My mum has been battling with cancer for past two years, it's been bone, lung and liver. She's had chemo and it's seemed to have reduced the markers. Then earlier this year she's been told she has three brain tumors, she had cyber knife which reduced the tumors right down, and they said it's good news, these tumors can be managed. Then due to coronavirus she hadn't been able to have her weekly chemo past six weeks. She has gradually gone down hill since, and had trouble walking and getting confused. She was admitted to hospital and I begged them for a brain scan which they weren't going to do. They did a brain scan and it showed she now has 38 tumors. They given her months or days as they don't know. Im currently living with my mum and looking after her. It's been a nightmare for us both.
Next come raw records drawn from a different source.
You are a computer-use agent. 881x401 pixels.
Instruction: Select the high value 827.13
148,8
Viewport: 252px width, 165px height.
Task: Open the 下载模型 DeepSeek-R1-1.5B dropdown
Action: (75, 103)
But what's been the most painful is her change of personality, which I realise is an effect of the tumors. She's very angry with me all the time, and keeps saying I give her no support, when the truth is I have given my all, I wait on her, cook her meals, get her whatever she desires, I try and get her to talk to me how she feels, but she ends up arguing with me I'm at a loss of what to do now, I feel I have already lost my mom in a way as she's no longer herself. I also feel very bad for her and how she must feel which is frustrating. I try and talk to her and listen, but everything I say she takes offense at and gets angry.
She is due radiotherapy this week, which they say might by her days.
I'm not sure what to do to try and make her feel better, I feel like I'm treading on eggshells all the time.